Worldwide Radiation Dose in Coronary Artery Disease Diagnostic Imaging
- PMID: 41739468
- PMCID: PMC12936970
- DOI: 10.1001/jama.2026.0703
Worldwide Radiation Dose in Coronary Artery Disease Diagnostic Imaging
Abstract
Importance: In recent decades, there has been marked worldwide growth in diagnostic testing for coronary artery disease (CAD), with several common imaging modalities exposing patients to ionizing radiation.
Objective: To examine worldwide radiation doses for patients undergoing noninvasive CAD diagnostic testing.
Design, setting, and participants: This worldwide, cross-sectional study was conducted of radiation dose from noninvasive CAD imaging in 2023, using a consecutive sample of all 19 302 adults undergoing noninvasive CAD diagnostic testing at 742 centers in 101 countries during a single week in October to December 2023.

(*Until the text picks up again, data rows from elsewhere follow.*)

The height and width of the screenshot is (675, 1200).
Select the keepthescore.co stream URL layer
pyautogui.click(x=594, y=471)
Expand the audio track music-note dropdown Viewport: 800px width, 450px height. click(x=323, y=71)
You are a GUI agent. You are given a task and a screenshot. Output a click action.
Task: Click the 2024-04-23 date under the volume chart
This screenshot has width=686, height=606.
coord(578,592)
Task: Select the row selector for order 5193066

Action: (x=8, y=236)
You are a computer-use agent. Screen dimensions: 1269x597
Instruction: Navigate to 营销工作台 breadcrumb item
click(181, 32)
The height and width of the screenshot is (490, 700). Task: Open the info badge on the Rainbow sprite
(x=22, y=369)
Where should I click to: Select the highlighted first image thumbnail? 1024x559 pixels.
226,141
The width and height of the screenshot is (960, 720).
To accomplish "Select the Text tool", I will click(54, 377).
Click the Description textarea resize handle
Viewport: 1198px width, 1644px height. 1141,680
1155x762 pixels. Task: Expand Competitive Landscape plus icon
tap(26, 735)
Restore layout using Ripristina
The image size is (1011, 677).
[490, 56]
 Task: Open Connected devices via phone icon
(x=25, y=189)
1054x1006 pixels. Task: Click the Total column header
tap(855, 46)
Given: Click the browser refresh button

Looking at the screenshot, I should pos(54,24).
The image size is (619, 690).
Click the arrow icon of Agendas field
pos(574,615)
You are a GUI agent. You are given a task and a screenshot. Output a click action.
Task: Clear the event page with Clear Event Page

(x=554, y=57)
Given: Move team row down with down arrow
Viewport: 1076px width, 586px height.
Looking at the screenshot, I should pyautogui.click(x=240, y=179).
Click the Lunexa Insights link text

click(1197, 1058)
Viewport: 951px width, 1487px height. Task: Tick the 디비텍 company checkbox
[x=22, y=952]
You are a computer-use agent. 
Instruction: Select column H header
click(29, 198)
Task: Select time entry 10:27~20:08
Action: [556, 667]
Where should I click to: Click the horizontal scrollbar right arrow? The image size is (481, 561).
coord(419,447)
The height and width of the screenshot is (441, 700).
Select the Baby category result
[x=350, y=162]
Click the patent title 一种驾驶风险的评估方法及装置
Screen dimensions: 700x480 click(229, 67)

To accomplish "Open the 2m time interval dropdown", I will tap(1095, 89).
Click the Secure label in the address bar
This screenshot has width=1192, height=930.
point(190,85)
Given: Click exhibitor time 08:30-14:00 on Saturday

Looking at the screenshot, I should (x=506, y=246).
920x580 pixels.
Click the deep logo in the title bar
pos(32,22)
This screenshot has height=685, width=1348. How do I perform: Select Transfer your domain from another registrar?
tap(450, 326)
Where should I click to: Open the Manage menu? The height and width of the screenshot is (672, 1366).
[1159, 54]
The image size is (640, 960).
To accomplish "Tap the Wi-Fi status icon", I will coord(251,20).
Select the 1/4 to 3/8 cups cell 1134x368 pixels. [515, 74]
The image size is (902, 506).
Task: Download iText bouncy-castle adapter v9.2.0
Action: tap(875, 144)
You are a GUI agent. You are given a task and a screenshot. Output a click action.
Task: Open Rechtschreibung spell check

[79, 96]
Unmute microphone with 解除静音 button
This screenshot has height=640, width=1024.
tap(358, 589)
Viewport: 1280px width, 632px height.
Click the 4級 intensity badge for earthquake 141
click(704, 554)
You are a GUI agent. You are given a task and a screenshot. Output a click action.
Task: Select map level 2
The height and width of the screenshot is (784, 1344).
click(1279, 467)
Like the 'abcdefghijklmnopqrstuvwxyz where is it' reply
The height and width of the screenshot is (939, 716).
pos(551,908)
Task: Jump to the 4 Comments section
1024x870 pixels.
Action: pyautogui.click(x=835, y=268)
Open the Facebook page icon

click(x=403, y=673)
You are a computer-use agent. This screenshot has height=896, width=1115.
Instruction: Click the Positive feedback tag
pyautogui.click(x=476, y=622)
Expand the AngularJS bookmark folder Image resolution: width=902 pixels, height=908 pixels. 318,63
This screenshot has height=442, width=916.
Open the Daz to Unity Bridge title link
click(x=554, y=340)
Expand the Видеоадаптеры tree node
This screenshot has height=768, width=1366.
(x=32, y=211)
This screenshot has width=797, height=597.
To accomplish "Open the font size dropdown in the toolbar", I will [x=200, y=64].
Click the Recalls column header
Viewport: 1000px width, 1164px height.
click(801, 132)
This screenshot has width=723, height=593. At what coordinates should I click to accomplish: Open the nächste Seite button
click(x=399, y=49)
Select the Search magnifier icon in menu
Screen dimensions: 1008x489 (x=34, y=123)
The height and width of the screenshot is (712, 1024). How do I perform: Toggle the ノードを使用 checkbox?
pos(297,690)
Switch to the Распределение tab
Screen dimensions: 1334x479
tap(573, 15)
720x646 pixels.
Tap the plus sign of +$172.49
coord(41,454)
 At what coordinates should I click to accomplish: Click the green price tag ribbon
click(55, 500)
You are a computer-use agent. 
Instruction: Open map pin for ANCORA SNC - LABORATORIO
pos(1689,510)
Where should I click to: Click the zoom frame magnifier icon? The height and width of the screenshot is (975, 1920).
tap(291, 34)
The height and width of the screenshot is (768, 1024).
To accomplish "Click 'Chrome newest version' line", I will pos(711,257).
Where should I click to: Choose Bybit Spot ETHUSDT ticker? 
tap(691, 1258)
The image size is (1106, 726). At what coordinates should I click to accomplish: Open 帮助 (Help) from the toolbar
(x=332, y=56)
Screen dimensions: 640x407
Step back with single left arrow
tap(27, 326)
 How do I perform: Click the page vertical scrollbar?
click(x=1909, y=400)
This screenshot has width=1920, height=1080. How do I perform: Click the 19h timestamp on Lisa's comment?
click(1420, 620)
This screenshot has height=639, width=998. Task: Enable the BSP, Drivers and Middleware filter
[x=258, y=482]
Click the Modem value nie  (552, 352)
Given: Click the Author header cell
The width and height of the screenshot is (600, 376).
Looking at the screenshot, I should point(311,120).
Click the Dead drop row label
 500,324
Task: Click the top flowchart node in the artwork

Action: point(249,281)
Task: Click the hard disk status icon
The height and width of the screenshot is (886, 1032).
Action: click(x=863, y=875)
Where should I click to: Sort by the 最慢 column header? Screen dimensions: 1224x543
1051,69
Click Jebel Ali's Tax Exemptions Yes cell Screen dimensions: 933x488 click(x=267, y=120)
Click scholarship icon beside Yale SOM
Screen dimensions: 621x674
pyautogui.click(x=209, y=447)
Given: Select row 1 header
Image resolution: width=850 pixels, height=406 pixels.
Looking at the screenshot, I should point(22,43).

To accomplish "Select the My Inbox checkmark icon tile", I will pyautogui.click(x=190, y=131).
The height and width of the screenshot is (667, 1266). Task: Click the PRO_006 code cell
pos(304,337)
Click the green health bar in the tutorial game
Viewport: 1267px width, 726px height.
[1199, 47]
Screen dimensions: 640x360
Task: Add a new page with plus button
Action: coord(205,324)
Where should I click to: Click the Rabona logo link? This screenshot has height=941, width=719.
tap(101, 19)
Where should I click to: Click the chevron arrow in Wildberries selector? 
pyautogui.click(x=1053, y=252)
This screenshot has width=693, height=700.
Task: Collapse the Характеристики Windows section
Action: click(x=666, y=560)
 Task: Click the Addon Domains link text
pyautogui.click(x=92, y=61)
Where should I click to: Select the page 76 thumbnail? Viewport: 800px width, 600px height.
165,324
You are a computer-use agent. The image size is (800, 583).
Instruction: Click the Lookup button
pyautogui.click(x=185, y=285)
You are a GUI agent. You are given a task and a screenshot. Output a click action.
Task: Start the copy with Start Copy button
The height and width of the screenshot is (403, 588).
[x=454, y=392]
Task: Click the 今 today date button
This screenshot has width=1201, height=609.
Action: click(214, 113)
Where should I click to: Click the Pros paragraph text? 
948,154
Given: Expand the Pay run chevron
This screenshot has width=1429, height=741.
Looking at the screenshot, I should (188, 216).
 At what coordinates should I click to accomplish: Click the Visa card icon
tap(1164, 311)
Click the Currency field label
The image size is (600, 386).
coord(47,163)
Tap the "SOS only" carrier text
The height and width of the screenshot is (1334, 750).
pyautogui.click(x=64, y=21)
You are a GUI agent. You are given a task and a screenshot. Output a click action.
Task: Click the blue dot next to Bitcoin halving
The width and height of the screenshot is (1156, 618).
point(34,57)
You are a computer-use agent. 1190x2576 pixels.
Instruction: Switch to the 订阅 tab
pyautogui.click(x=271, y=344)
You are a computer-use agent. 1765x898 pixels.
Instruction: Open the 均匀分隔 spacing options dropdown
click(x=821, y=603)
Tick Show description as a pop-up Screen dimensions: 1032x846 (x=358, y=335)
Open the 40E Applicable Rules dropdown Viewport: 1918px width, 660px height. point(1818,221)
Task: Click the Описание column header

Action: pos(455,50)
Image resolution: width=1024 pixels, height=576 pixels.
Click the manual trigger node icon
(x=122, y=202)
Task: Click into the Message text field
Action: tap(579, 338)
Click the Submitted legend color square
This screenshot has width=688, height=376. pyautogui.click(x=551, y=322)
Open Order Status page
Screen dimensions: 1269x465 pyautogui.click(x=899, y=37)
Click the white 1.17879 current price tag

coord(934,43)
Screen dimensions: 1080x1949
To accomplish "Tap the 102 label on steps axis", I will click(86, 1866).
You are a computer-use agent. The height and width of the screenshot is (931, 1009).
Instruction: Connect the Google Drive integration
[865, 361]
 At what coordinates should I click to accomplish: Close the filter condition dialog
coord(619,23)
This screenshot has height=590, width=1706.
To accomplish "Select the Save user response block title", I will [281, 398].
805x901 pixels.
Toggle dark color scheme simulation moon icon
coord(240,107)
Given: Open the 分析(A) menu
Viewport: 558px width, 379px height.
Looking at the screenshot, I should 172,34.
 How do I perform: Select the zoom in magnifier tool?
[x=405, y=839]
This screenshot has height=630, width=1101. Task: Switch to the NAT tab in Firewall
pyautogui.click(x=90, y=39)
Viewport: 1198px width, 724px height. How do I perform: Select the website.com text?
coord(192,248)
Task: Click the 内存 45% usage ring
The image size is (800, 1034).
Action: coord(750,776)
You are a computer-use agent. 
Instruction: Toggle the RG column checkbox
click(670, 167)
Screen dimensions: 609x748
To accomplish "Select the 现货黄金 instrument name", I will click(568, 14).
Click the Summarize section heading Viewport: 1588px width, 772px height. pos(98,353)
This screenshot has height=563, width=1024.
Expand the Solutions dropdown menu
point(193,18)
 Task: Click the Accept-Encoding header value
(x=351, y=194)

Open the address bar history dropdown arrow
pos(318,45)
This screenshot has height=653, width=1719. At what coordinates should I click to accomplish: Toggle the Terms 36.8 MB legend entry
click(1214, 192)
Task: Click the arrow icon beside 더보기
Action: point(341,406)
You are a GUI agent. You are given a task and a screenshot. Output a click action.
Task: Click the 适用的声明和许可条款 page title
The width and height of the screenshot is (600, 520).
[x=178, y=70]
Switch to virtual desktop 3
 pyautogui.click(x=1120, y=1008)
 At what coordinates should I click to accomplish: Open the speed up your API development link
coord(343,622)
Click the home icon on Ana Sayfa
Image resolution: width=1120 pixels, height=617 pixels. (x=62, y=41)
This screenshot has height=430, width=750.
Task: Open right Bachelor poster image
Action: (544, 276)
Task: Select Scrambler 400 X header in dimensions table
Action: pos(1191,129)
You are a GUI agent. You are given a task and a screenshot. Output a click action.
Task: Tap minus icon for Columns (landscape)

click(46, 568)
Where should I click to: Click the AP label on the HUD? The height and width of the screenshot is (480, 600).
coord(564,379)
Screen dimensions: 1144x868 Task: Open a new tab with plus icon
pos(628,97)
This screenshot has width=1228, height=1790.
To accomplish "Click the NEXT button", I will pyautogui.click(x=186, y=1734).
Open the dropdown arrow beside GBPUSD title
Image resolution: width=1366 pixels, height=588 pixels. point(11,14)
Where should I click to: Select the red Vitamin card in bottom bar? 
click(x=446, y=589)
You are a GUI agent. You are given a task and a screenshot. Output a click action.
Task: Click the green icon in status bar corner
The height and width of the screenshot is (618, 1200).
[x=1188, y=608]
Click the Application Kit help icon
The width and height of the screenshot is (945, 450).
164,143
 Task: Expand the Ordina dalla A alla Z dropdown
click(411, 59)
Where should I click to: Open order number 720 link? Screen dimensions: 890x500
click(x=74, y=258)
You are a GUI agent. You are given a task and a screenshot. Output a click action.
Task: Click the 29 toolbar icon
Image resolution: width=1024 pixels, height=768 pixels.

Exposures: Participants underwent CAD testing with single-photon emission computed tomography (SPECT) or positron emission tomography (PET) nuclear cardiac imaging, cardiac computed tomography for coronary artery calcium scoring (CACS), or coronary computed tomography angiograph (CCTA).
Main outcomes and measures: The primary outcomes were radiation effective dose to patients and the percentage of centers with median effective dose less than or equal to 9 mSv, as recommended in guidelines.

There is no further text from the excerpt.